Saved data entries
----------------------------------------
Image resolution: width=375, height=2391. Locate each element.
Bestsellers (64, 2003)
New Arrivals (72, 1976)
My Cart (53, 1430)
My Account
----------------------------------------
## What the task requires
Would you please write the entries out again in full, exactly as given?

## Result below
Image resolution: width=375, height=2391. Locate each element.
Bestsellers (64, 2003)
New Arrivals (72, 1976)
My Cart (53, 1430)
My Account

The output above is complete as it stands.